• Michel Chlastacz

Le nord de l’Angleterre oublié de la future LGV-HS2


02/12/2021 - La décision, prise déjà depuis longtemps, n’a pu être tenue secrète en raison de ses retombées politiques régionales.


Pour des raisons de coûts (et de la suppression des aides européennes ?), le couperet est tombé le 22 novembre 2021 quand Grant Sharps, secrétaire d’État britannique aux Transports, a annoncé à la Chambre de Communes que la future ligne à grande vitesse britannique dite HS 2 (comme High Speed 2) au départ de Londres Euston n’ira pas plus au nord que Birmingham et Manchester.


Pourtant, le projet d’origine, et très officiellement adopté, visait des cibles situées plus au nord, jusque vers Sheffield et Leeds, voire York, avec un raccordement à l’ouest sur la ligne dite WCML (West Coast Main Line*) à Crewe ou à Wigan, et un autre à l’est sur la ligne jumelle dite ECML (East Coast Main Line*).


La décision d’abandonner la construction de la branche Est (Wolverhampton-Sheffield-Leeds) a comme prévu provoqué de vigoureuses protestations des élus du Yorkshire et des Midlands, qui estiment être sacrifiés par ce changement.
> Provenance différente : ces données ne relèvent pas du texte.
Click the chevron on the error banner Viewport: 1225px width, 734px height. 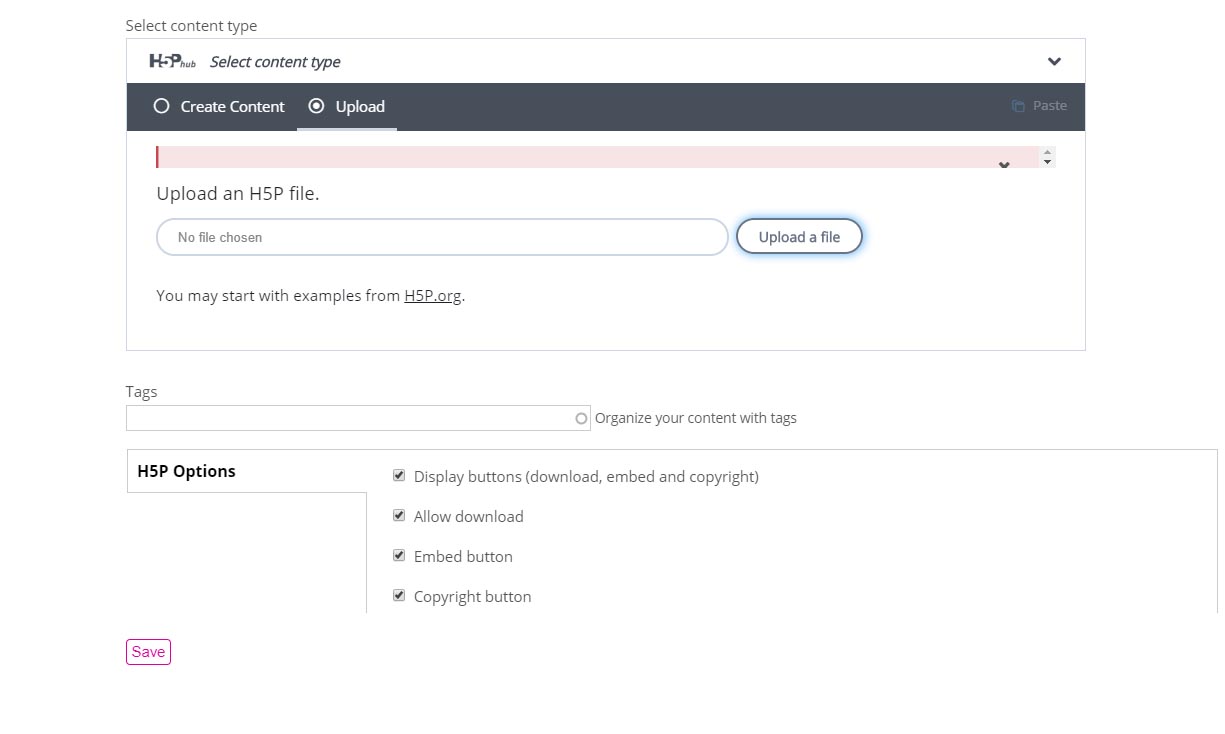pyautogui.click(x=1004, y=165)
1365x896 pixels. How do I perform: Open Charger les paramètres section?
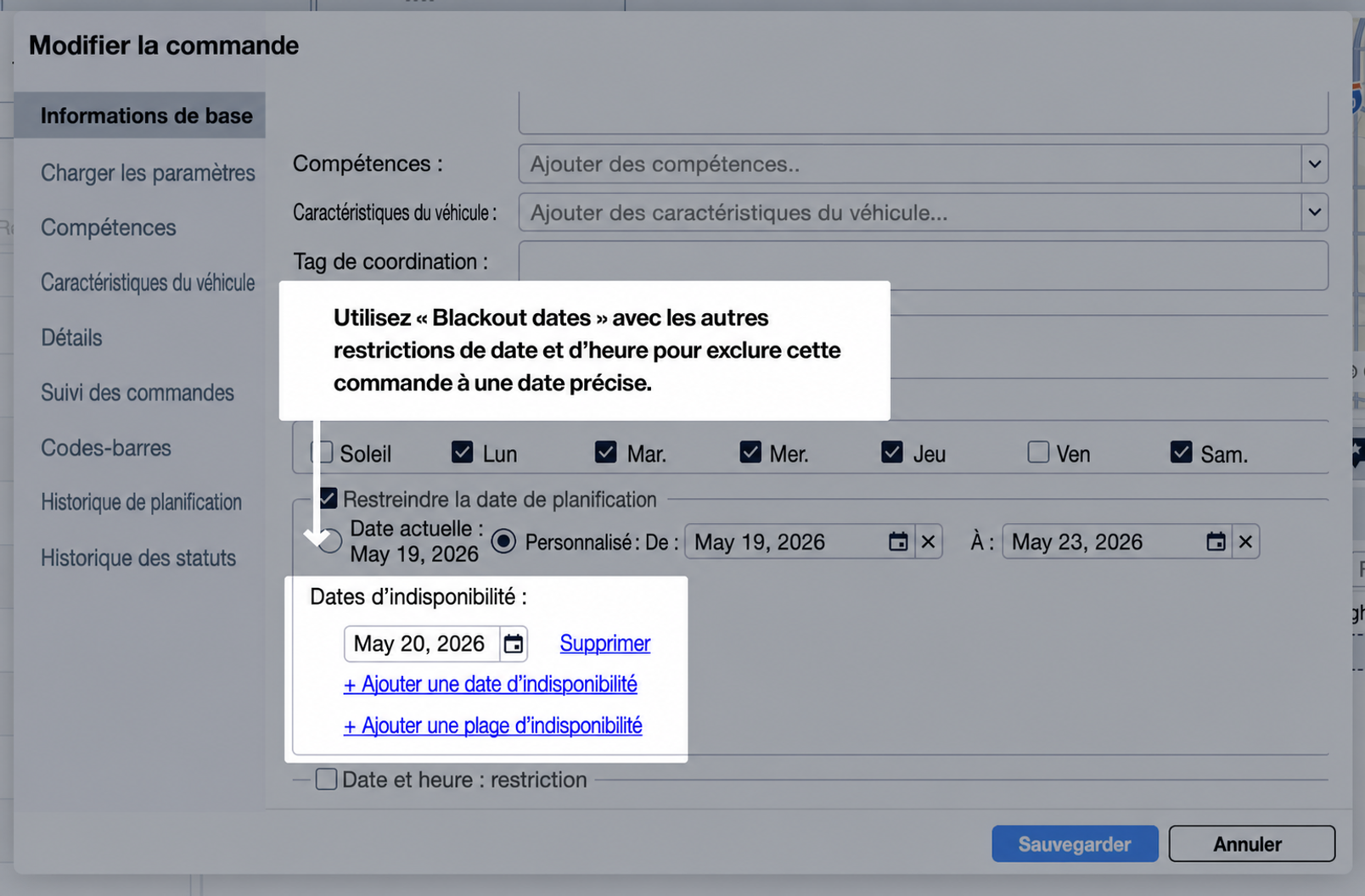[148, 173]
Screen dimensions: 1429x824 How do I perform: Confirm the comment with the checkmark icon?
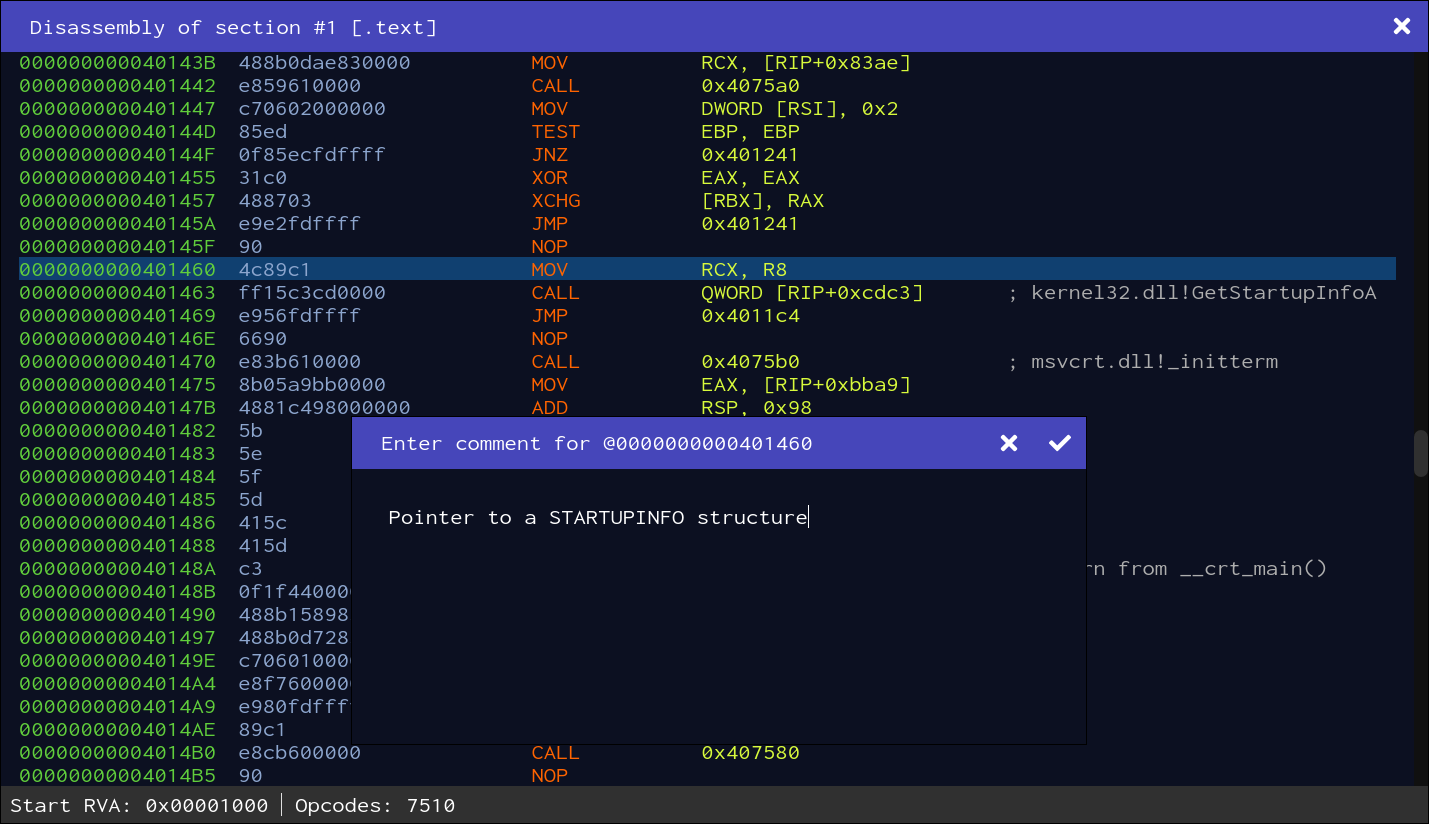click(x=1060, y=443)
Alors qu’ils voyaient une chance de relance pour leurs deux régions dans les nouvelles lignes qui auraient relié Leeds, Manchester et Liverpool.


 

* Ces deux lignes ont illustré aux XIX et XXe siècle la « Course à l’Écosse » à laquelle se livraient les compagnies ferroviaires britanniques concurrentes du LNER (London & North Eastern Railway) et du LMS (London Midlands & Scottish).